Lawyers at Ronan Daly Jermyn have identified ways in which they believe the Central Bank could act in the row between businesses and insurance companies over whether policies cover firms for pandemic disruption.
In a blog post, Brian Hunt and Michael Quinlan say a number of businesses have already initiated proceedings against insurers where there is a stark difference of opinion as to what is and is not covered by a particular policy.
In May, the UK’s Financial Conduct Authority said it intended to obtain a court declaration to resolve contractual uncertainty in business interruption insurance cover.
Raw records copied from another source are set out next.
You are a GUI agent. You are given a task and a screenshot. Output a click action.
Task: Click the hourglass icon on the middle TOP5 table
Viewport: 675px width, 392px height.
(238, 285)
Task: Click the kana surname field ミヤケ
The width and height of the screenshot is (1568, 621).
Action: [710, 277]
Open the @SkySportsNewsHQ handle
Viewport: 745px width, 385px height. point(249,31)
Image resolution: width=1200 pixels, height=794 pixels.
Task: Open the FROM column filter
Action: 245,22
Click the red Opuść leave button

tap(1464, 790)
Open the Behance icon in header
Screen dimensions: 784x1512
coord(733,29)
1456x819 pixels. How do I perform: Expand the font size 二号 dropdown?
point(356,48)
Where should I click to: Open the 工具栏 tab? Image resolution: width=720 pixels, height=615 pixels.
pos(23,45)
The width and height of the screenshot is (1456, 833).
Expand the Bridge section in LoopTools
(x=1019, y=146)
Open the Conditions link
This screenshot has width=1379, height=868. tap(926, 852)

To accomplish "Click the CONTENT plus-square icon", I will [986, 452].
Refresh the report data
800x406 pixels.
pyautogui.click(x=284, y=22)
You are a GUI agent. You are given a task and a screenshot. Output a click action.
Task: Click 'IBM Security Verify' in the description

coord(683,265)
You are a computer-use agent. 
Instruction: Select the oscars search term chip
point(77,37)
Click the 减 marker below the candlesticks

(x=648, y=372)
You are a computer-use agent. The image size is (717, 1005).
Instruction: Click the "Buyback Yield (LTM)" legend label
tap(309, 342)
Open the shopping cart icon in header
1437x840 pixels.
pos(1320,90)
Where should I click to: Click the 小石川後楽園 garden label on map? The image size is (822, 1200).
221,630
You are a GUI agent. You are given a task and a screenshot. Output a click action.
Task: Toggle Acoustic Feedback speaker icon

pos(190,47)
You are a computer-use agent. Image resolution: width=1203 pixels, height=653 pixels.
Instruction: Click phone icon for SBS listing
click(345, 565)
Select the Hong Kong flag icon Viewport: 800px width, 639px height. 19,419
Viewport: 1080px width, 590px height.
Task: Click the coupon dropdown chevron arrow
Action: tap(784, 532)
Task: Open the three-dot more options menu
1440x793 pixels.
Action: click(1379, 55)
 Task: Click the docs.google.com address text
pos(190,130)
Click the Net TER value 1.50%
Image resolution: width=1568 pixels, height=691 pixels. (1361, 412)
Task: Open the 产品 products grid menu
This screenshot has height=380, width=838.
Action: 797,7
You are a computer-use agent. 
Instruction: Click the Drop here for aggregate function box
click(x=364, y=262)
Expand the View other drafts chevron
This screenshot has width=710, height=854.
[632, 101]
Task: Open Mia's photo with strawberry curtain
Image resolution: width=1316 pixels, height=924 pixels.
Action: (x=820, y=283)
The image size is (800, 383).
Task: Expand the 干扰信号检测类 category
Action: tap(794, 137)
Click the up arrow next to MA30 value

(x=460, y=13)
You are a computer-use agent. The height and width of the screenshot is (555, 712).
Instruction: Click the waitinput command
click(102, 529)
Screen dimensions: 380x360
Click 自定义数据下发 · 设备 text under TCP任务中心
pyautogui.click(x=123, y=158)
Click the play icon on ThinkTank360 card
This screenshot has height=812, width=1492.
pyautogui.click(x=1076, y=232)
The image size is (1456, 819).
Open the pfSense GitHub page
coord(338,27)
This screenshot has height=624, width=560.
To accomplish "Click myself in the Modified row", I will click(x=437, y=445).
It indicated that it would do this by identifying a representative sample of cases with the most frequently used policy wordings and presenting these to court. That case is due to open on 20 July.
Central Bank of Ireland Governor Gabriel Makhlouf (pictured) told an Oireachtas committee last week that it had spoken to the FCA and was taking advice on whether it could act in the same way.
The RDJ lawyers say that while there does not appear to be a provision within the Central Bank Acts that would provide a clear and unequivocal basis for the bank to pursue such a course of action, it is possible to identify some provisions within its governing legislation that could potentially serve as a basis upon which the regulator could act.
They point to Section 5A(1)(f) of the Central Bank Act 1942, which states that the bank is responsible for “monitoring the provision of financial services to consumers of those services to the extent that the Bank considers appropriate, for the purposes of protecting the public interest and the interests of consumers;”.
Under section 5A(2), the bank “has power to do whatever is necessary for or in connection with, or reasonably incidental to, the performance of its functions.”.
Hunt and Quinlan say that, when read together, these provisions combine to give the Central Bank broad powers in relation to protecting the interests of consumers.
“It is arguable that the above provisions could serve as a basis for the Central Bank to pursue a course of action similar to the FCA,” they add.
The RDJ lawyers suggest that another approach might be for Central Bank to issue directions to insurers, as it has the power under legislation to do this “in circumstances where the firm is conducting business in such a manner as to jeopardise or prejudice the rights and interests of customers”.